- [GIVEN TASK] Copy the lines below word for word, leaving out the pictures.

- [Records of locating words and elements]
☆ ☆ ☆ ☆ ☆ ☆ ☆
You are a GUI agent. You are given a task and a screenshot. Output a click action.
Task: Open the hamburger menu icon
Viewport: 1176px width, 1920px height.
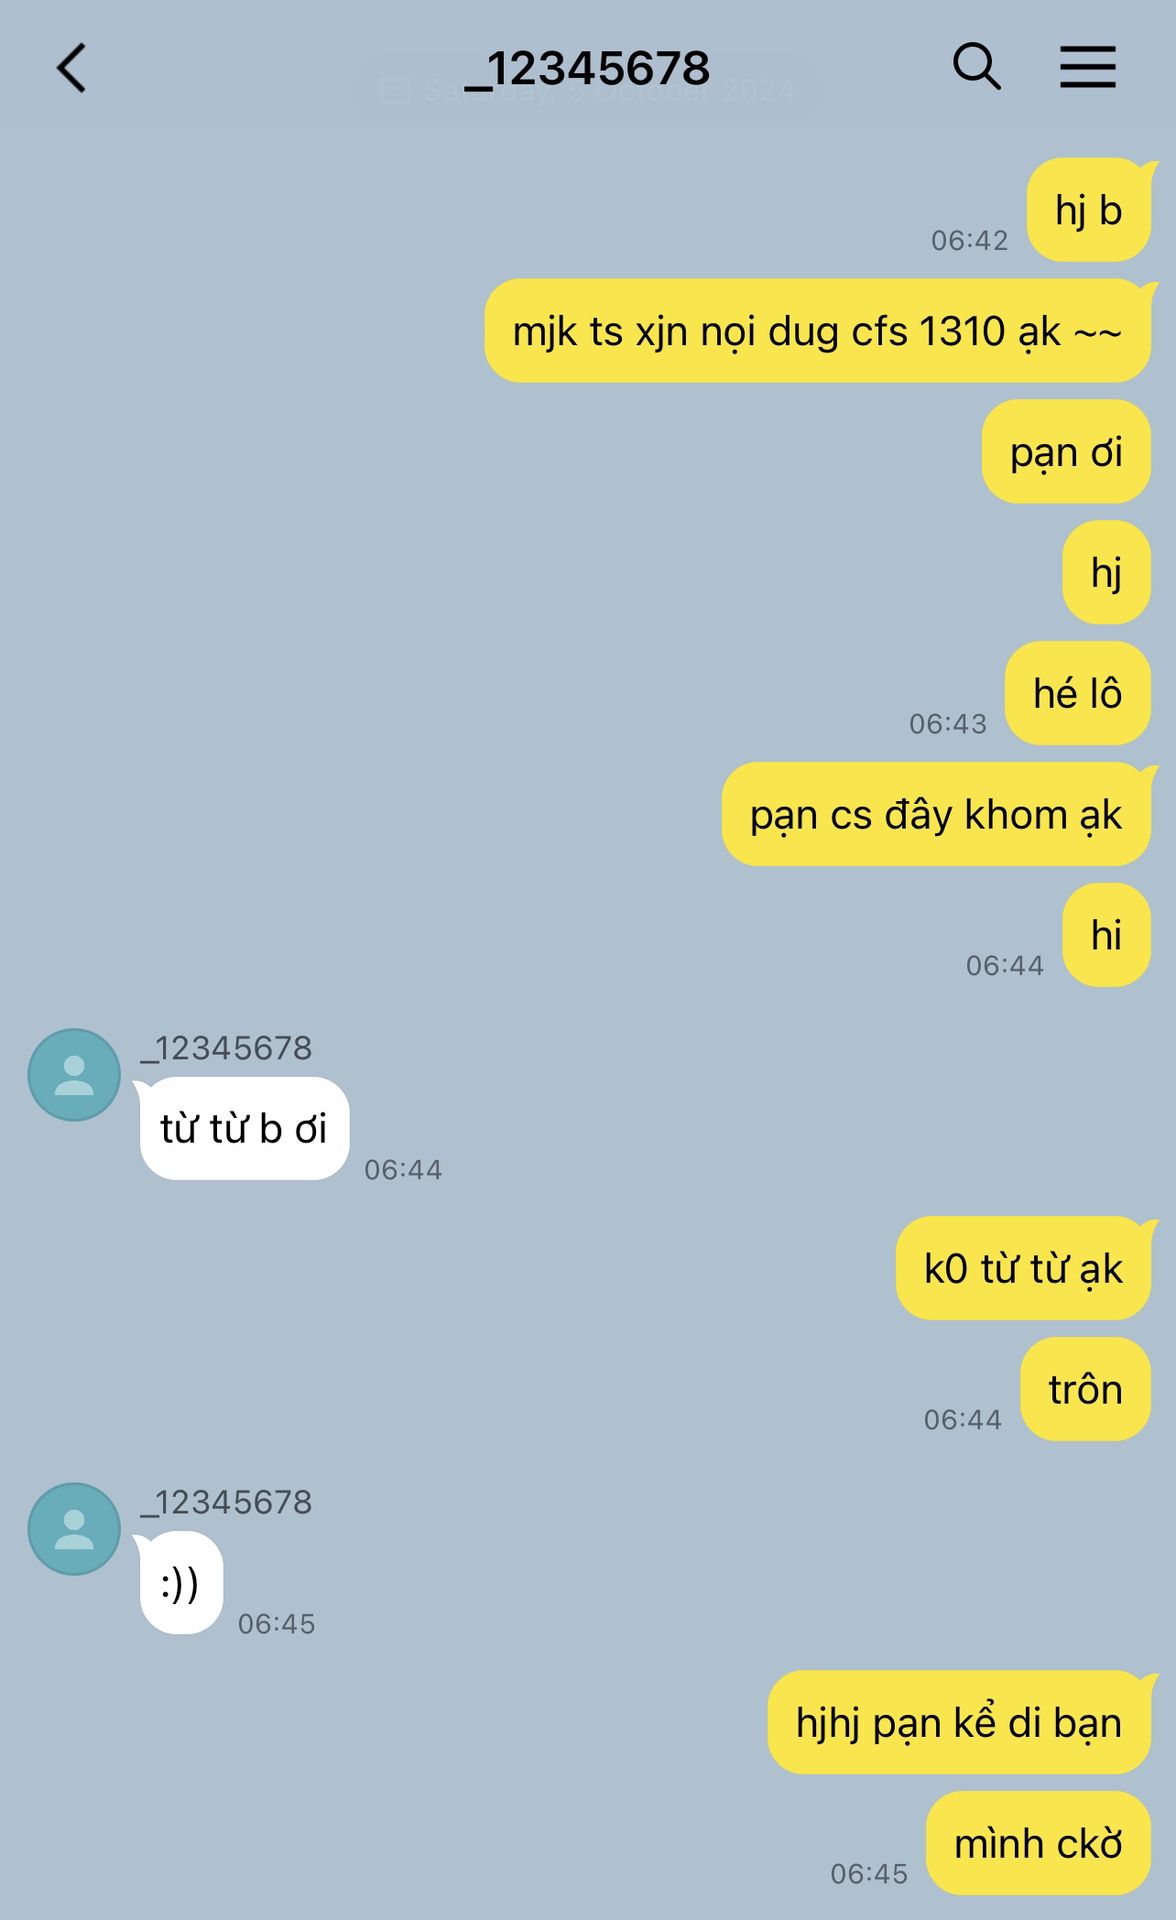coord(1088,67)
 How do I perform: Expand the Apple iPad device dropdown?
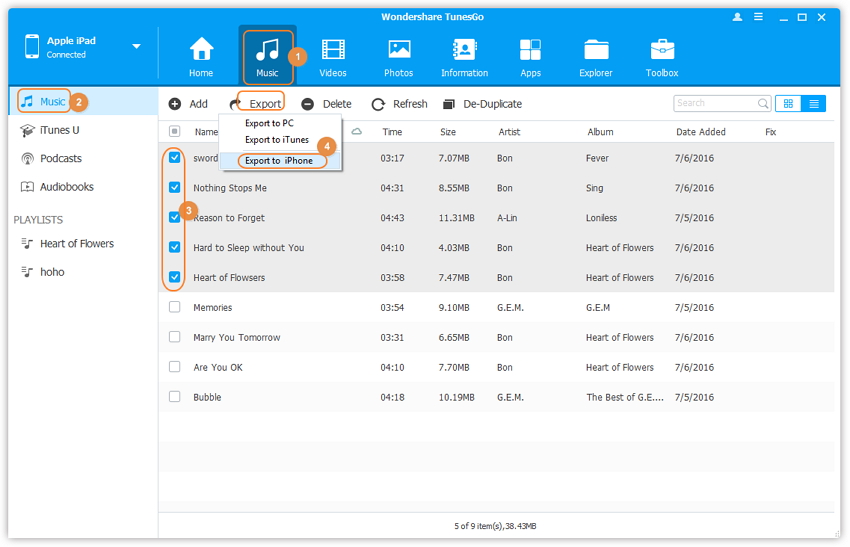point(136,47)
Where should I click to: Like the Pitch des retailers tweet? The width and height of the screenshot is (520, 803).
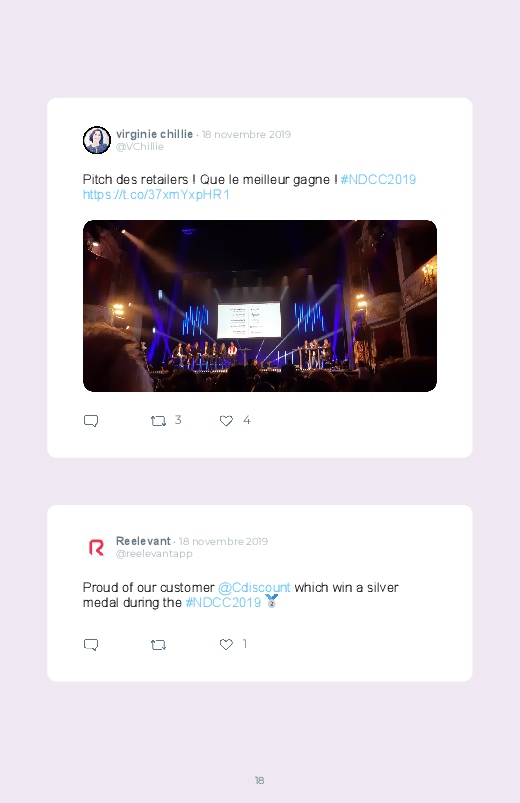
☆ ☆ ☆ ☆ ☆ ☆ ☆
- [EXERCISE OUTPUT]
You are a GUI agent. You are given a task and a screenshot. Output a click action.
Task: Open the hamburger menu icon
Viewport: 1176px width, 1920px height.
coord(1088,67)
 How do I perform: Expand the Apple iPad device dropdown?
point(136,47)
Where should I click to: Like the Pitch des retailers tweet? The width and height of the screenshot is (520, 803).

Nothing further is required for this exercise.